There's no great mystery as to Team Trump's motivations: racism isn't just morally reprehensible; in presidential politics, it's also an electoral loser. In an increasingly diverse country, Republican candidates will continue to lose national elections unless they improve their standing with racial and ethnic minorities.
 
Recent polling suggests, however, that Trump is on track to do far worse than any modern presidential hopeful with these communities. Thus, the new "strategy."
 
Will it work? Almost certainly not.
 
Once a politician earns a reputation, it doesn't disappear after a hastily thrown together "mobilization" scheme in a campaign's final 10 weeks. Donald J. Trump's entry into national politics began in earnest with his obsession over a racist conspiracy theory about the first African-American president's birthplace. Voters are supposed to overlook this if Trump takes a tour of Detroit?

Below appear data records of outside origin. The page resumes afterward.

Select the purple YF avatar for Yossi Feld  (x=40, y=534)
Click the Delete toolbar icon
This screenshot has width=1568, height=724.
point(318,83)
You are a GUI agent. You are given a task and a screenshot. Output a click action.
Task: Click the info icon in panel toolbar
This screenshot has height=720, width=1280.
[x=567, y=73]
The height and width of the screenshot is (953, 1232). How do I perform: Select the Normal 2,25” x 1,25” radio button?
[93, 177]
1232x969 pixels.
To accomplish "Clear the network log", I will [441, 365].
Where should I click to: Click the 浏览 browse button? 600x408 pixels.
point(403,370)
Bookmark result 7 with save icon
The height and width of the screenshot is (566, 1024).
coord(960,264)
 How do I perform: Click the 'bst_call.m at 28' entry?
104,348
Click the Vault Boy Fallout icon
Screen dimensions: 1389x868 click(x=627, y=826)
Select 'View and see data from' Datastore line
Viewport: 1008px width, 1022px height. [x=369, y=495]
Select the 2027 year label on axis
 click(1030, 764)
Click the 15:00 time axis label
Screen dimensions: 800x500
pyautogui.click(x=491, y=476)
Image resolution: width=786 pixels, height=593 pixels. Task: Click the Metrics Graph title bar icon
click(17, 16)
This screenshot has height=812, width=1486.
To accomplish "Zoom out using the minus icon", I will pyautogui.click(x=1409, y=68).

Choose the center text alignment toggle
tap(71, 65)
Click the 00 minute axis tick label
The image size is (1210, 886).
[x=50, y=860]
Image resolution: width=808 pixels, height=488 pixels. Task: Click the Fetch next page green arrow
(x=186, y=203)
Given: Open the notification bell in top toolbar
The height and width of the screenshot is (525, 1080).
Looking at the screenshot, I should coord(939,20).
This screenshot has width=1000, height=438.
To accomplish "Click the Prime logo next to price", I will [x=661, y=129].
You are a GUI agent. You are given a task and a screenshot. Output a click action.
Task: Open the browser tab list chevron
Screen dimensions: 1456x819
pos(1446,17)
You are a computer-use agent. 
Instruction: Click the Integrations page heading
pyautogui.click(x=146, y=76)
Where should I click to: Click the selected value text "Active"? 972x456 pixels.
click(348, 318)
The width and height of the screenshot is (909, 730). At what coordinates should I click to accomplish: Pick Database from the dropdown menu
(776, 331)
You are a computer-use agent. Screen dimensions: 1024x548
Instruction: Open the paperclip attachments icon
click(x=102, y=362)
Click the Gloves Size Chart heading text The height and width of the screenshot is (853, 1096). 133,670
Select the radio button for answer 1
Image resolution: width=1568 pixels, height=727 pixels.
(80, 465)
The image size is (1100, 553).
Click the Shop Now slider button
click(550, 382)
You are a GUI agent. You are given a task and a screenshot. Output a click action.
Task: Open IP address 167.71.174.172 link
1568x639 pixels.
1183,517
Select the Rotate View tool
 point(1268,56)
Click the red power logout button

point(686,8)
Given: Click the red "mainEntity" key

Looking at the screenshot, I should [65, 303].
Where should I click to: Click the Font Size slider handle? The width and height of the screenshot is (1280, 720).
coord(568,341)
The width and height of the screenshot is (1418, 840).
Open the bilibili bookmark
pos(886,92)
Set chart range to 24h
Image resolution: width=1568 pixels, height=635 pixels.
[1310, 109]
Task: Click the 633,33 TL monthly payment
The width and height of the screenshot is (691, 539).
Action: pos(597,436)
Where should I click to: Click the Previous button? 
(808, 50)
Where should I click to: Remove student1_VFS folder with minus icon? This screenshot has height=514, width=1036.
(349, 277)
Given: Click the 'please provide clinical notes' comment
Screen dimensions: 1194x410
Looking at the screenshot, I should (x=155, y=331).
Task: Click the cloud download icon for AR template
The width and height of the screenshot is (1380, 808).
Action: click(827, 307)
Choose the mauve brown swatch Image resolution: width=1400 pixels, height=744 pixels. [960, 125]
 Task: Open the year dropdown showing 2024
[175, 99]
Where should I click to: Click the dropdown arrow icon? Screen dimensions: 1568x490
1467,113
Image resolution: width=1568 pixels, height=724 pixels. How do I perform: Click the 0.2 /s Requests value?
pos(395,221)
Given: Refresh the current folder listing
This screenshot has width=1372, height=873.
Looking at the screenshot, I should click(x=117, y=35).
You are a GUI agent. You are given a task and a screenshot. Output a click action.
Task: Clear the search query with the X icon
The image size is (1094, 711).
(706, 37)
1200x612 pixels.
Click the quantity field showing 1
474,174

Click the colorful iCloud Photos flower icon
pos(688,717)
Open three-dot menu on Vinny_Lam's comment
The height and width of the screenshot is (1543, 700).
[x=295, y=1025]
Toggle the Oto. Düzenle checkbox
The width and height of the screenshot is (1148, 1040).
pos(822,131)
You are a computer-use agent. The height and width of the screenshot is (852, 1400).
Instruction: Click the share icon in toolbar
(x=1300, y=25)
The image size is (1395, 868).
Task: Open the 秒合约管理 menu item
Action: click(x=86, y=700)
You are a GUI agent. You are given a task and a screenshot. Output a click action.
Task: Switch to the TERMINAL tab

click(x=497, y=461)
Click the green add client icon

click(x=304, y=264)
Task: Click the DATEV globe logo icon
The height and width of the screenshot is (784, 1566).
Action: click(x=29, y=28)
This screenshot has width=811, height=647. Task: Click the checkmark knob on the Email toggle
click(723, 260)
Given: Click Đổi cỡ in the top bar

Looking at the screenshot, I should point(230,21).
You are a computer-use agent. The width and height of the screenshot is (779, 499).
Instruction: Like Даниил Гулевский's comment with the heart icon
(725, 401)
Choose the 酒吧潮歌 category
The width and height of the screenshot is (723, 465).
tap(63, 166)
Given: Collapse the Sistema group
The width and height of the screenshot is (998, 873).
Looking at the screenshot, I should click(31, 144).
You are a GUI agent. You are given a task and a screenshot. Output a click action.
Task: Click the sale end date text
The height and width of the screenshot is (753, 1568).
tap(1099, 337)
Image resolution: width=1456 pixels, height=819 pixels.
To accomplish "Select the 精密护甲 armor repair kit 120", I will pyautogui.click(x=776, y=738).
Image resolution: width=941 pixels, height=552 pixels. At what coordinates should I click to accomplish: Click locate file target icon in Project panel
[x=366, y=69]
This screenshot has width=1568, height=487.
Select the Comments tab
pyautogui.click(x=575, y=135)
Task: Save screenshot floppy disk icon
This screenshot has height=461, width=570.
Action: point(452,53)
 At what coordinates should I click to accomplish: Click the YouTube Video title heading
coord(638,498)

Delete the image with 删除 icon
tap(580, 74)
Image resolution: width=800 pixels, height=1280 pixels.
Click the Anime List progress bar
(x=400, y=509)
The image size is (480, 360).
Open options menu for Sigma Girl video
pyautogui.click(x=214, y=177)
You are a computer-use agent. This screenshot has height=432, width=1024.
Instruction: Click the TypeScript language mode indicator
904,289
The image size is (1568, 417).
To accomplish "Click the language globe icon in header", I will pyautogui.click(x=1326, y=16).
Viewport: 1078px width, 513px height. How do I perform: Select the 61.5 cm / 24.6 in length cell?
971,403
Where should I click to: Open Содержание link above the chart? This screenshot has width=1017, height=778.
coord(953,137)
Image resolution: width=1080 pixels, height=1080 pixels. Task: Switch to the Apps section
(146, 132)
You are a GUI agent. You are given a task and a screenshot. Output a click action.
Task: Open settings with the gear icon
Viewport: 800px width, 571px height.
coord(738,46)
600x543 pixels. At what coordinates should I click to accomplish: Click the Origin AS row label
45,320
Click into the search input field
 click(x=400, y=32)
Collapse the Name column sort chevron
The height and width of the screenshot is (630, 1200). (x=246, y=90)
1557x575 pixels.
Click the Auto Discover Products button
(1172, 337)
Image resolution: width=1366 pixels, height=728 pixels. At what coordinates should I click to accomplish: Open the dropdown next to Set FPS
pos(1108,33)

I’m reminded anew of this column in June from the Washington Post’s Dana Milbank.
The things Trump is doing now – disparaging the “Mexican” judge, disqualifying Muslim judges, calling somebody claiming Native American blood “Pocahontas” and singling out “my African American” – is very much in line with what he has been doing for the past year, and before.
 
More than six months ago, I began a column by proposing, “Let’s not mince words: Donald Trump is a bigot and a racist.” His bigotry went back decades, to the Central Park jogger case, and came to include: his leadership of the “birther” movement suggesting President Obama was a foreign-born Muslim, his vulgar expressions for women, his talk of Mexico sending rapists into America, his call for mass deportation, his spats with Latino news outlets, his mocking Asian accent, his tacit acceptance of the claim that Muslims are a “problem” in America, his agreement that American Muslims should be forced to register themselves, his call to ban Muslim immigration, his false claim about American Muslims celebrating 9/11, his tweeting of statistics from white supremacists, his condoning of violence against black demonstrators and his mocking of a journalist with a physical disability.
What's more, we can keep this going by looking back a little further: "His first appearance in the New York Times came in the context of his being caught refusing to rent apartments to African-Americans. A former Trump employee has detailed a series of private racist statements and acts – saying “laziness is a trait in blacks,” objecting to black people working for him in accounting, his staff shooing black people off the casino floor when he arrived. Trump has replied that the comments were 'probably true' but berated the person who made them as a 'loser.'"
 
Odds are, Trump and his team realize they can't undo the damage that's been done by the candidate's overt racism. In fact, there's ample reason to believe the Republican campaign's outreach to minority communities isn't really about minority communities at all.
 
"After 15 months of denigrating every nonwhite minority in sight, it's hard to believe that he can actually do significantly better among nonwhites," Republican pollster Whit Ayres told the Washington Post yesterday. "But he may be able to soften his image a bit with some Republicans and maybe a few independent whites who have been put off by his harshness thus far."
 
It's an important detail, which Slate's Jamelle Bouie highlighted on Monday: Trump is "not trying to win over black voters.... No, the point here -- and the overall goal of this latest 'pivot' -- is to salvage Trump's standing with college-educated whites, who have turned decisively against the alleged billionaire for his outright bigotry and general buffoonery."
 
There's no reason to believe the gambit will be effective on these voters, either, but given the state of the race, the GOP nominee and his new leadership team have likely come to the conclusion that they have no choice.